----- Passage shown -----
PLEYDELL BOUVERIE, Hon. Duncombe (1780-1850), of Clyffe Hall, Market Lavington, Wilts.

Published in The History of Parliament: the House of Commons 1820-1832, ed. D.R. Fisher, 2009
Available from Cambridge University Press

Constituency

Dates

1806 - 1807
20 Feb. 1828 - 1832
6 May 1833 - 1834

Family and Education

b. 28 June 1780, 2nd s. of Jacob Pleydell Bouverie†, 2nd earl of Radnor (d. 1828), and Hon. Anne Duncombe, da. of Anthony Duncombe†, 1st Bar. Feversham; bro. of Hon. Philip Pleydell Bouverie* and William Pleydell Bouverie, Visct. Folkestone*. educ. Harrow 1790; Portsmouth naval acad. 1793. m. 27 Dec. 1809, Louisa, da. of Joseph May of Hale House, Hants, 1da. d. 5 Nov. 1850.

Offices Held

Midshipman RN 1795, lt. 1799, cdr. 1801, capt. 1802; col. marines 1830-37; r.-adm. 1837; adm. supt. Portsmouth dockyard 1837-42; v.-adm. 1846.
----- Entries supplied -----
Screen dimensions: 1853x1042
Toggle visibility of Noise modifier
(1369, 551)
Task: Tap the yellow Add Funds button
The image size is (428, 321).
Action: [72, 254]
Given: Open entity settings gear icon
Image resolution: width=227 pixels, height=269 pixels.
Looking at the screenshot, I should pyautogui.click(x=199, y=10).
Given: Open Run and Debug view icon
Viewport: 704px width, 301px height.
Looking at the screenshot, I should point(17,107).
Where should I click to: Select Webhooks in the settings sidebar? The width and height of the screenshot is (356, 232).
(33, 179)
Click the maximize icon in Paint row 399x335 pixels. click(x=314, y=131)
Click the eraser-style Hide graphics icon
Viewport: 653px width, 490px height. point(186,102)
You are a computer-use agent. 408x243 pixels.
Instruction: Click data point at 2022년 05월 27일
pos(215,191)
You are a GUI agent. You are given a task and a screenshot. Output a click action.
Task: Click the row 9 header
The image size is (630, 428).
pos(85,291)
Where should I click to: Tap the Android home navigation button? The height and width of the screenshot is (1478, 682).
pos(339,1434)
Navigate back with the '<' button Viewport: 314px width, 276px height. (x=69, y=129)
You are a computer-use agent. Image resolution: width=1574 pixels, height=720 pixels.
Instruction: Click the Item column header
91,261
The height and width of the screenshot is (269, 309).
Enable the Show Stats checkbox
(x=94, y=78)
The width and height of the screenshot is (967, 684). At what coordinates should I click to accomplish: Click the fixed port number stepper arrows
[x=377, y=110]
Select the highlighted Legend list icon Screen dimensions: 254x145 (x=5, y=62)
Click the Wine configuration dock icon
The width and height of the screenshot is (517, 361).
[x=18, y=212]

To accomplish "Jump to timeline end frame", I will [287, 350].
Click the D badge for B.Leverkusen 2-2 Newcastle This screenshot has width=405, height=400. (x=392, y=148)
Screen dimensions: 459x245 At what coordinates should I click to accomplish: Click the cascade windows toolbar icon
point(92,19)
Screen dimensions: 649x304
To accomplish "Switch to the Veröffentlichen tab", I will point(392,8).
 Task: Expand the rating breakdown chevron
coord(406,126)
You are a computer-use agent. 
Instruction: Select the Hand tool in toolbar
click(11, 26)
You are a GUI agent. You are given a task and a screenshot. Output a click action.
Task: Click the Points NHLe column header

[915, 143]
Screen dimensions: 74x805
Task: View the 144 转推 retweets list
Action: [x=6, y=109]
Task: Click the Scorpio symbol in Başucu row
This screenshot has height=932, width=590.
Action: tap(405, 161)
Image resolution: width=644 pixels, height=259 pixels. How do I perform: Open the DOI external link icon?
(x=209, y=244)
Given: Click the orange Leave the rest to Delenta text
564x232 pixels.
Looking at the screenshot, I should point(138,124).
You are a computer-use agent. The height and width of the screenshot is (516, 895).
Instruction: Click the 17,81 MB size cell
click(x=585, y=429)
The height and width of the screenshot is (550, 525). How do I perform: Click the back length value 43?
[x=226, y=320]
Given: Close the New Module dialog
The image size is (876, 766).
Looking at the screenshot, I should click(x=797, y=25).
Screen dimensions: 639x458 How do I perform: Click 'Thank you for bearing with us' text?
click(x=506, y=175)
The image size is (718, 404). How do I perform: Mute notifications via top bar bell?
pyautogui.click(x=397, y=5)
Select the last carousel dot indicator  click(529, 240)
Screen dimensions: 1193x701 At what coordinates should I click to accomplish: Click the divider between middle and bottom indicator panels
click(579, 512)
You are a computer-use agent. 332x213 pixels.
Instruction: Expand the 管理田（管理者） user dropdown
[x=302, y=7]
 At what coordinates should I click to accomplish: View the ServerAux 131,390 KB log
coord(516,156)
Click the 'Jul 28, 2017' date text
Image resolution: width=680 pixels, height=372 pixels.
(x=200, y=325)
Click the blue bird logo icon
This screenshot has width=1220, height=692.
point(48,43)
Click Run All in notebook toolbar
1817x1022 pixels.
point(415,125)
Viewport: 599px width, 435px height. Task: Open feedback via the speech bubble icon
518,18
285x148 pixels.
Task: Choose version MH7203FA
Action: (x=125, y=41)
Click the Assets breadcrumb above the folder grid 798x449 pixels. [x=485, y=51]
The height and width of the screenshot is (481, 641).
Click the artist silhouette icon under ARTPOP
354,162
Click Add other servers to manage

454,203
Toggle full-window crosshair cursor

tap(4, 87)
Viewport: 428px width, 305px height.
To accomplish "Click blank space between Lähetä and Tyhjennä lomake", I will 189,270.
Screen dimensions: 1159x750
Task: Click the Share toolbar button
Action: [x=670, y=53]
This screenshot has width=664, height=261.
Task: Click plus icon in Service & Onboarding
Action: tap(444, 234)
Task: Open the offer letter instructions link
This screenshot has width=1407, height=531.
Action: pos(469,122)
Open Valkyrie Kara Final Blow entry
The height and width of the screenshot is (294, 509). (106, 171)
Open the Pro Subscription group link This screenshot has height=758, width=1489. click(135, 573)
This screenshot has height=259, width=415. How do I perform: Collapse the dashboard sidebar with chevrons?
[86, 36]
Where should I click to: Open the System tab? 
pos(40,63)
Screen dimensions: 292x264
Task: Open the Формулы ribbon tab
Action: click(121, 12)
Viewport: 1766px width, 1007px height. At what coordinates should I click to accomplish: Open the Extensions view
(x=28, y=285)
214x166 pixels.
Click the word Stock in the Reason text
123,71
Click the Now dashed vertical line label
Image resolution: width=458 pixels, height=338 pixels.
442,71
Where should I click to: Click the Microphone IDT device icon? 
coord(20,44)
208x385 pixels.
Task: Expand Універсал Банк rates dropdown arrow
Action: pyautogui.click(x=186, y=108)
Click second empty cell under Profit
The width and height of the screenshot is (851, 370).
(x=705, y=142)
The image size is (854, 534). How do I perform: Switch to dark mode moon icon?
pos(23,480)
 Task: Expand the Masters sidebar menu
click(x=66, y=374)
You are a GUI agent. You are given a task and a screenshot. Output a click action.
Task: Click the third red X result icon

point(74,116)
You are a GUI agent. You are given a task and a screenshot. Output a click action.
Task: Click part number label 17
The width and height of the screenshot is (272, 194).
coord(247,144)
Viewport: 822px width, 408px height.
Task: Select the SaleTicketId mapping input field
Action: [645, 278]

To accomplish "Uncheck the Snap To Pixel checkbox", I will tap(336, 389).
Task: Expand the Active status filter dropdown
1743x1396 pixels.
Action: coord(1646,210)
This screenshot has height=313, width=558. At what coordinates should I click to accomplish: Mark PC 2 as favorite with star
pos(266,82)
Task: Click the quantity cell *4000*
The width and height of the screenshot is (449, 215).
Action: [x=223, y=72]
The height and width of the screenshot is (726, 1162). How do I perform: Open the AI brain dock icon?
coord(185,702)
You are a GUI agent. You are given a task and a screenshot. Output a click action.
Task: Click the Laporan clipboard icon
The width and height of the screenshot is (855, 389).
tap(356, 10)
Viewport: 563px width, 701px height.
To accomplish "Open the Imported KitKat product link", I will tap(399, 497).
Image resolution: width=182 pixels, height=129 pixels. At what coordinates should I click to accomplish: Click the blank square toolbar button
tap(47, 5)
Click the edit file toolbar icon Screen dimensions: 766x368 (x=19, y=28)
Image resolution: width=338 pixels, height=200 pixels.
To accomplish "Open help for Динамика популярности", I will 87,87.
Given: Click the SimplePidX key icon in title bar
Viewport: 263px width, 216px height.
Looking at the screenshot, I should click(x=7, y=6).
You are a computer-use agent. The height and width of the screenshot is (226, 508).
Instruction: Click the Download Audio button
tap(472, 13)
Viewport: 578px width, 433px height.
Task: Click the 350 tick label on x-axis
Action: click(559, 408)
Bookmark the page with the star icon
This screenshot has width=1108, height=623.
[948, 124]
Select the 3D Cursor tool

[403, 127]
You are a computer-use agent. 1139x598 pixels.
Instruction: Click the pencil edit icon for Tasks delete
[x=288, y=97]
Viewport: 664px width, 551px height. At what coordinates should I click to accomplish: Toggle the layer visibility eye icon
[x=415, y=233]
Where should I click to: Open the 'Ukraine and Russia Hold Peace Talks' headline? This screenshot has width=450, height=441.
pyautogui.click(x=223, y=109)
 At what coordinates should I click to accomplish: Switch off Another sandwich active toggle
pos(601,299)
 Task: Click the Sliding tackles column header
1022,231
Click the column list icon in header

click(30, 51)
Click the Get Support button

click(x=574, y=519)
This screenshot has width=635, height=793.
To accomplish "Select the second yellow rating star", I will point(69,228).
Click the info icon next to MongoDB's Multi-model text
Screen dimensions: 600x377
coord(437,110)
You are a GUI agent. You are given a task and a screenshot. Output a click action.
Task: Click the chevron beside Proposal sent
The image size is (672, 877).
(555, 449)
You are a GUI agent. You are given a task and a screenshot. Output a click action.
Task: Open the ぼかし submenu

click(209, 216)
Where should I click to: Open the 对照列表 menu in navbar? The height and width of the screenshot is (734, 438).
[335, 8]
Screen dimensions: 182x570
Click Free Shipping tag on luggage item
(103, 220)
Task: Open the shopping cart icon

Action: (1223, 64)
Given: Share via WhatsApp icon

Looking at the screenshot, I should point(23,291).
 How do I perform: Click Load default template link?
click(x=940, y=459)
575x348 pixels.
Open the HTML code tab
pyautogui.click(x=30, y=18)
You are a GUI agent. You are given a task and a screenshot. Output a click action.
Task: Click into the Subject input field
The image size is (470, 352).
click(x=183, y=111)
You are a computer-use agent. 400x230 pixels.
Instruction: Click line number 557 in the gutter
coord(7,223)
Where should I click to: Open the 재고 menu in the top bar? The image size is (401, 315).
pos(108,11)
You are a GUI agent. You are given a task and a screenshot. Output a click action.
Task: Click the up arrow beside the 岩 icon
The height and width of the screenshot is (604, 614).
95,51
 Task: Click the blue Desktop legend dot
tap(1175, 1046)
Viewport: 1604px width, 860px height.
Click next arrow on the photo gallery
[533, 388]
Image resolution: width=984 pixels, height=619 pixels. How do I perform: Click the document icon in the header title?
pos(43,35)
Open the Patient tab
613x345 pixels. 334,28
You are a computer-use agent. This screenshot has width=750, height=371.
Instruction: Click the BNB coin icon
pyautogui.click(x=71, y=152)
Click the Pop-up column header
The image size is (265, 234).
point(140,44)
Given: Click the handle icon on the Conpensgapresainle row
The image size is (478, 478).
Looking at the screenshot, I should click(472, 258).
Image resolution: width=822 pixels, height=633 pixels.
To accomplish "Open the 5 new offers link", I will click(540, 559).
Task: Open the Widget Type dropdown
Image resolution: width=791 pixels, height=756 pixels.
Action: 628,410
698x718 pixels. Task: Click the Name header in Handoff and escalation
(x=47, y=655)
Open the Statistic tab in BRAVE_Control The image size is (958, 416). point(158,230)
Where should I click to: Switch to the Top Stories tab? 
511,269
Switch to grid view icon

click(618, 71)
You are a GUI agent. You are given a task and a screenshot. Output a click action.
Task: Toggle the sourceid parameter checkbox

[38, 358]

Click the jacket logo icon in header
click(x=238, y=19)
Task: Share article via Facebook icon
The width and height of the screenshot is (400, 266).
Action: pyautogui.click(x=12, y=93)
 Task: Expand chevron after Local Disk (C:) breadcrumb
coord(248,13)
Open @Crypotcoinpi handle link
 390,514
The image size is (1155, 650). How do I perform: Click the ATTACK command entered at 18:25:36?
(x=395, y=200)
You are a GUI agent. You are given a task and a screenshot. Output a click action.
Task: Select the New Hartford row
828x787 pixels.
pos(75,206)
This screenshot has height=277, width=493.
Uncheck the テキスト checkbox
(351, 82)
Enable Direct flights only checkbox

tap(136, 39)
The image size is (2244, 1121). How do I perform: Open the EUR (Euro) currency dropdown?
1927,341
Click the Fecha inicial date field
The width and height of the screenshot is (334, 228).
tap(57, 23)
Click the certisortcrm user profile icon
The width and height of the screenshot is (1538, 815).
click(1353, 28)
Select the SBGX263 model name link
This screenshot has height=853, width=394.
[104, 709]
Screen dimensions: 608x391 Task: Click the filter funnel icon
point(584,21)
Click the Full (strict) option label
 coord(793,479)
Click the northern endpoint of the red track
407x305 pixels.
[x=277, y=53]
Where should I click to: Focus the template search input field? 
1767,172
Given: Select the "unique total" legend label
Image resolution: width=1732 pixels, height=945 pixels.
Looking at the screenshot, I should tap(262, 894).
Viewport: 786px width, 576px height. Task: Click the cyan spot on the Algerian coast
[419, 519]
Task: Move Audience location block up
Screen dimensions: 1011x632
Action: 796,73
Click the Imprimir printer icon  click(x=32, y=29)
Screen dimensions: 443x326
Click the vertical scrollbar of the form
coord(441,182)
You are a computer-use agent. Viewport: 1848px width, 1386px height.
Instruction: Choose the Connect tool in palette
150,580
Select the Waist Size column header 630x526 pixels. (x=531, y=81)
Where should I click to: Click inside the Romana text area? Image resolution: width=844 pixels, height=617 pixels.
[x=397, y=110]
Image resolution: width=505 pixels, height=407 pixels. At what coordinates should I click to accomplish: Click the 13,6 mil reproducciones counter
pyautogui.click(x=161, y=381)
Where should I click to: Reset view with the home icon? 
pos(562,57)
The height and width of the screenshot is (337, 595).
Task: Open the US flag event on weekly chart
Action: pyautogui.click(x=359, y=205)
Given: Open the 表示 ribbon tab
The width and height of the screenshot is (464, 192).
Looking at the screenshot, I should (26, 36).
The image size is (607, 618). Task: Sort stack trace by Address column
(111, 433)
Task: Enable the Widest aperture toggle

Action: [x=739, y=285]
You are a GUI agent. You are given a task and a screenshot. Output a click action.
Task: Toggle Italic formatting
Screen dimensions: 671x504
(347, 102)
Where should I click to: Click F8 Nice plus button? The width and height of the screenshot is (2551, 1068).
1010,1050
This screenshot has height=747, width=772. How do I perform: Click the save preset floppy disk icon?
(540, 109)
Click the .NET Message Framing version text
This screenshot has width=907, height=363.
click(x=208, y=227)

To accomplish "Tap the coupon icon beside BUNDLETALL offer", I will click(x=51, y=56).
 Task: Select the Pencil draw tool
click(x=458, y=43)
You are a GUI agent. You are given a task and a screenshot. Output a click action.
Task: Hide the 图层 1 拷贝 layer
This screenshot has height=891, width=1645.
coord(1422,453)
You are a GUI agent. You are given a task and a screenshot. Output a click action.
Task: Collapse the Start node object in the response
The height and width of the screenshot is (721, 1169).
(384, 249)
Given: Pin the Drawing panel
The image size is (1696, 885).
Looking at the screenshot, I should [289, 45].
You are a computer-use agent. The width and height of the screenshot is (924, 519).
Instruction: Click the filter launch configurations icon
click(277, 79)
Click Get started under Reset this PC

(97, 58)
-----
Task 1
Quote the Pleydell Bouverie profile from "Published in The" to "5 Nov. 1850.", including both ends.
Task 2
Print the entries from the line that contains "Select the Waist" through the line that contains "click(x=458, y=43)", including both of those lines.

Task response 1
Published in The History of Parliament: the House of Commons 1820-1832, ed. D.R. Fisher, 2009
Available from Cambridge University Press

Constituency

Dates

1806 - 1807
20 Feb. 1828 - 1832
6 May 1833 - 1834

Family and Education

b. 28 June 1780, 2nd s. of Jacob Pleydell Bouverie†, 2nd earl of Radnor (d. 1828), and Hon. Anne Duncombe, da. of Anthony Duncombe†, 1st Bar. Feversham; bro. of Hon. Philip Pleydell Bouverie* and William Pleydell Bouverie, Visct. Folkestone*. educ. Harrow 1790; Portsmouth naval acad. 1793. m. 27 Dec. 1809, Louisa, da. of Joseph May of Hale House, Hants, 1da. d. 5 Nov. 1850.

Task response 2
Select the Waist Size column header 630x526 pixels. (x=531, y=81)
Where should I click to: Click inside the Romana text area? Image resolution: width=844 pixels, height=617 pixels.
[x=397, y=110]
Image resolution: width=505 pixels, height=407 pixels. At what coordinates should I click to accomplish: Click the 13,6 mil reproducciones counter
pyautogui.click(x=161, y=381)
Where should I click to: Reset view with the home icon? 
pos(562,57)
The height and width of the screenshot is (337, 595).
Task: Open the US flag event on weekly chart
Action: pyautogui.click(x=359, y=205)
Given: Open the 表示 ribbon tab
The width and height of the screenshot is (464, 192).
Looking at the screenshot, I should (26, 36).
The image size is (607, 618). Task: Sort stack trace by Address column
(111, 433)
Task: Enable the Widest aperture toggle

Action: [x=739, y=285]
You are a GUI agent. You are given a task and a screenshot. Output a click action.
Task: Toggle Italic formatting
Screen dimensions: 671x504
(347, 102)
Where should I click to: Click F8 Nice plus button? The width and height of the screenshot is (2551, 1068).
1010,1050
This screenshot has height=747, width=772. How do I perform: Click the save preset floppy disk icon?
(540, 109)
Click the .NET Message Framing version text
This screenshot has width=907, height=363.
click(x=208, y=227)

To accomplish "Tap the coupon icon beside BUNDLETALL offer", I will click(x=51, y=56).
 Task: Select the Pencil draw tool
click(x=458, y=43)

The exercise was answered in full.